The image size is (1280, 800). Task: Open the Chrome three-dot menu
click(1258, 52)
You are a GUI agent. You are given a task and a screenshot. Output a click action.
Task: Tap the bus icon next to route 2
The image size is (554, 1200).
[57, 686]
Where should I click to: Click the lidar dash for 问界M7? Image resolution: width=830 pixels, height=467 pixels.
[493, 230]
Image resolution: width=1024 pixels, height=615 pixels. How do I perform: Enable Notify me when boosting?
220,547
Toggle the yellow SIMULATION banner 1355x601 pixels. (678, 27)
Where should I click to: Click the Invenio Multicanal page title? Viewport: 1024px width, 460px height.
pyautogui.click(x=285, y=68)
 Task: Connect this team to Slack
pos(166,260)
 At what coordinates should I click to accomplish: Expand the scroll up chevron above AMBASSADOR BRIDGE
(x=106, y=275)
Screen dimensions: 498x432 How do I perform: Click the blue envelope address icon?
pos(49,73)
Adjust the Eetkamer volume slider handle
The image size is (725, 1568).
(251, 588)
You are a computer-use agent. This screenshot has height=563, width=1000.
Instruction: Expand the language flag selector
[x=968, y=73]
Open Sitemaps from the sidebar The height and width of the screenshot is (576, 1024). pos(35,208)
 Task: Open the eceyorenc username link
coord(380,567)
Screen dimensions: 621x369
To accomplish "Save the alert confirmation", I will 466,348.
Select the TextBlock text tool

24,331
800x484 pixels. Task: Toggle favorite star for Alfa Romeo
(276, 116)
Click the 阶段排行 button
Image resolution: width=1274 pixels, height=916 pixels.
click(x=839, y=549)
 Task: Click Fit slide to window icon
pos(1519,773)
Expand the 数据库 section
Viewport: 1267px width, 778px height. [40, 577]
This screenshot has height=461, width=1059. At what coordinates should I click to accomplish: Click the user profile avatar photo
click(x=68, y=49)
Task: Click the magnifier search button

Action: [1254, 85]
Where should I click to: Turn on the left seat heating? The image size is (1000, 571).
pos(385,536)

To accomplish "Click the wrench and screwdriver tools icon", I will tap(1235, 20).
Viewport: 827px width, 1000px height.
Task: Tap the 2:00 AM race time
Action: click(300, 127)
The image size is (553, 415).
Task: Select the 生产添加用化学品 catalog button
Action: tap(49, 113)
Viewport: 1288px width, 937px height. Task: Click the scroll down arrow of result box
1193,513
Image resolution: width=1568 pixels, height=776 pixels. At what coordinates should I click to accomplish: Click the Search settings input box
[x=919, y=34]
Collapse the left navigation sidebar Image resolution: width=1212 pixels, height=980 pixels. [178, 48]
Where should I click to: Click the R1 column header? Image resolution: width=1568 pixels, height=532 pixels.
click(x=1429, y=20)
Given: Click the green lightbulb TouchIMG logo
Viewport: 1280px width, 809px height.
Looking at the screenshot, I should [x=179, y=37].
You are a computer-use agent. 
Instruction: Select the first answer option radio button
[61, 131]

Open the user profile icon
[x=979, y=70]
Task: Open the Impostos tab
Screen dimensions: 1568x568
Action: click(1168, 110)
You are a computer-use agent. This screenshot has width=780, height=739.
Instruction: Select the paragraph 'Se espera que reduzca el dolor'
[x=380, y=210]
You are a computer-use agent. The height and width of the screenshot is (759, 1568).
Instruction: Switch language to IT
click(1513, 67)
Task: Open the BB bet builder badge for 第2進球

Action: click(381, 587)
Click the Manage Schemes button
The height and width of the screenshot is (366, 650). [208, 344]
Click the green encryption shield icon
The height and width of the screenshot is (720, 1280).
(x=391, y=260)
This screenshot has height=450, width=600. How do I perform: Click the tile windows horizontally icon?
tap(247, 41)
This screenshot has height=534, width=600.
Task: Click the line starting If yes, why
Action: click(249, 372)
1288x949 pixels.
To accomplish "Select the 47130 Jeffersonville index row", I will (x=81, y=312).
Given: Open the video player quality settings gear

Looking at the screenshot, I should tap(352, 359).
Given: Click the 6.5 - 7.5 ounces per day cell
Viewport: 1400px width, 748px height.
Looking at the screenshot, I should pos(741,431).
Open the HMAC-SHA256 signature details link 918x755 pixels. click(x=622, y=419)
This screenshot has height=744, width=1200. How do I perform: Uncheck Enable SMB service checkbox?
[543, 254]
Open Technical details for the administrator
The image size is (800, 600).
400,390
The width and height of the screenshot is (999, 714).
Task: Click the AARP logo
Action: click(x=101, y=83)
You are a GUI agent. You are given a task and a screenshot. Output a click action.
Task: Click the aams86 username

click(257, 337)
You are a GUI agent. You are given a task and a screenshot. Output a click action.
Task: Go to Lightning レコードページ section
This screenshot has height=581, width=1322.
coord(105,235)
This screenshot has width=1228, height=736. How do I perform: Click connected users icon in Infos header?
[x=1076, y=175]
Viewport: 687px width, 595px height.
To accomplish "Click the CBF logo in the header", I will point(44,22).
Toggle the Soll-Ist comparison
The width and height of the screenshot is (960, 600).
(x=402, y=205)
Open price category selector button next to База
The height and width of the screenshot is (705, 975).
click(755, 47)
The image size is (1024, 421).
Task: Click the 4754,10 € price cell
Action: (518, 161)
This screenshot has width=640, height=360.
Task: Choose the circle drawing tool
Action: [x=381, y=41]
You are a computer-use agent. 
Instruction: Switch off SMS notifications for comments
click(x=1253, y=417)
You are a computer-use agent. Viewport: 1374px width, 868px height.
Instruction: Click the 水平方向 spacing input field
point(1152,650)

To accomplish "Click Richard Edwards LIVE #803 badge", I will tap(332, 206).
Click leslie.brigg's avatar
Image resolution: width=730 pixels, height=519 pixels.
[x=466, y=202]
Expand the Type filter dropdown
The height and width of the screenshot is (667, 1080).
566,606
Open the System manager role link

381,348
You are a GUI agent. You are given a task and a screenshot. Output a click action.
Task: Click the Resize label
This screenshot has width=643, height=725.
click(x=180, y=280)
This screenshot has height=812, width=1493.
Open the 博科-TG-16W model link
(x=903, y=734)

> WHAT IS REQUIRED
Copy the records above, keeping each line identical.

> SOLUTION
The image size is (1280, 800). Task: Open the Chrome three-dot menu
click(1258, 52)
You are a GUI agent. You are given a task and a screenshot. Output a click action.
Task: Tap the bus icon next to route 2
The image size is (554, 1200).
[57, 686]
Where should I click to: Click the lidar dash for 问界M7? Image resolution: width=830 pixels, height=467 pixels.
[493, 230]
Image resolution: width=1024 pixels, height=615 pixels. How do I perform: Enable Notify me when boosting?
220,547
Toggle the yellow SIMULATION banner 1355x601 pixels. (678, 27)
Where should I click to: Click the Invenio Multicanal page title? Viewport: 1024px width, 460px height.
pyautogui.click(x=285, y=68)
 Task: Connect this team to Slack
pos(166,260)
 At what coordinates should I click to accomplish: Expand the scroll up chevron above AMBASSADOR BRIDGE
(x=106, y=275)
Screen dimensions: 498x432 How do I perform: Click the blue envelope address icon?
pos(49,73)
Adjust the Eetkamer volume slider handle
The image size is (725, 1568).
(251, 588)
You are a computer-use agent. This screenshot has height=563, width=1000.
Instruction: Expand the language flag selector
[x=968, y=73]
Open Sitemaps from the sidebar The height and width of the screenshot is (576, 1024). pos(35,208)
 Task: Open the eceyorenc username link
coord(380,567)
Screen dimensions: 621x369
To accomplish "Save the alert confirmation", I will 466,348.
Select the TextBlock text tool

24,331
800x484 pixels. Task: Toggle favorite star for Alfa Romeo
(276, 116)
Click the 阶段排行 button
Image resolution: width=1274 pixels, height=916 pixels.
click(x=839, y=549)
 Task: Click Fit slide to window icon
pos(1519,773)
Expand the 数据库 section
Viewport: 1267px width, 778px height. [40, 577]
This screenshot has height=461, width=1059. At what coordinates should I click to accomplish: Click the user profile avatar photo
click(x=68, y=49)
Task: Click the magnifier search button

Action: [1254, 85]
Where should I click to: Turn on the left seat heating? The image size is (1000, 571).
pos(385,536)

To accomplish "Click the wrench and screwdriver tools icon", I will tap(1235, 20).
Viewport: 827px width, 1000px height.
Task: Tap the 2:00 AM race time
Action: click(300, 127)
The image size is (553, 415).
Task: Select the 生产添加用化学品 catalog button
Action: tap(49, 113)
Viewport: 1288px width, 937px height. Task: Click the scroll down arrow of result box
1193,513
Image resolution: width=1568 pixels, height=776 pixels. At what coordinates should I click to accomplish: Click the Search settings input box
[x=919, y=34]
Collapse the left navigation sidebar Image resolution: width=1212 pixels, height=980 pixels. [178, 48]
Where should I click to: Click the R1 column header? Image resolution: width=1568 pixels, height=532 pixels.
click(x=1429, y=20)
Given: Click the green lightbulb TouchIMG logo
Viewport: 1280px width, 809px height.
Looking at the screenshot, I should [x=179, y=37].
You are a computer-use agent. 
Instruction: Select the first answer option radio button
[61, 131]

Open the user profile icon
[x=979, y=70]
Task: Open the Impostos tab
Screen dimensions: 1568x568
Action: click(1168, 110)
You are a computer-use agent. This screenshot has width=780, height=739.
Instruction: Select the paragraph 'Se espera que reduzca el dolor'
[x=380, y=210]
You are a computer-use agent. The height and width of the screenshot is (759, 1568).
Instruction: Switch language to IT
click(1513, 67)
Task: Open the BB bet builder badge for 第2進球

Action: click(381, 587)
Click the Manage Schemes button
The height and width of the screenshot is (366, 650). [208, 344]
Click the green encryption shield icon
The height and width of the screenshot is (720, 1280).
(x=391, y=260)
This screenshot has height=450, width=600. How do I perform: Click the tile windows horizontally icon?
tap(247, 41)
This screenshot has height=534, width=600.
Task: Click the line starting If yes, why
Action: click(249, 372)
1288x949 pixels.
To accomplish "Select the 47130 Jeffersonville index row", I will (x=81, y=312).
Given: Open the video player quality settings gear

Looking at the screenshot, I should tap(352, 359).
Given: Click the 6.5 - 7.5 ounces per day cell
Viewport: 1400px width, 748px height.
Looking at the screenshot, I should pos(741,431).
Open the HMAC-SHA256 signature details link 918x755 pixels. click(x=622, y=419)
This screenshot has height=744, width=1200. How do I perform: Uncheck Enable SMB service checkbox?
[543, 254]
Open Technical details for the administrator
The image size is (800, 600).
400,390
The width and height of the screenshot is (999, 714).
Task: Click the AARP logo
Action: click(x=101, y=83)
You are a GUI agent. You are given a task and a screenshot. Output a click action.
Task: Click the aams86 username

click(257, 337)
You are a GUI agent. You are given a task and a screenshot. Output a click action.
Task: Go to Lightning レコードページ section
This screenshot has height=581, width=1322.
coord(105,235)
This screenshot has width=1228, height=736. How do I perform: Click connected users icon in Infos header?
[x=1076, y=175]
Viewport: 687px width, 595px height.
To accomplish "Click the CBF logo in the header", I will point(44,22).
Toggle the Soll-Ist comparison
The width and height of the screenshot is (960, 600).
(x=402, y=205)
Open price category selector button next to База
The height and width of the screenshot is (705, 975).
click(755, 47)
The image size is (1024, 421).
Task: Click the 4754,10 € price cell
Action: (518, 161)
This screenshot has width=640, height=360.
Task: Choose the circle drawing tool
Action: [x=381, y=41]
You are a computer-use agent. 
Instruction: Switch off SMS notifications for comments
click(x=1253, y=417)
You are a computer-use agent. Viewport: 1374px width, 868px height.
Instruction: Click the 水平方向 spacing input field
point(1152,650)

To accomplish "Click Richard Edwards LIVE #803 badge", I will tap(332, 206).
Click leslie.brigg's avatar
Image resolution: width=730 pixels, height=519 pixels.
[x=466, y=202]
Expand the Type filter dropdown
The height and width of the screenshot is (667, 1080).
566,606
Open the System manager role link

381,348
You are a GUI agent. You are given a task and a screenshot. Output a click action.
Task: Click the Resize label
This screenshot has width=643, height=725.
click(x=180, y=280)
This screenshot has height=812, width=1493.
Open the 博科-TG-16W model link
(x=903, y=734)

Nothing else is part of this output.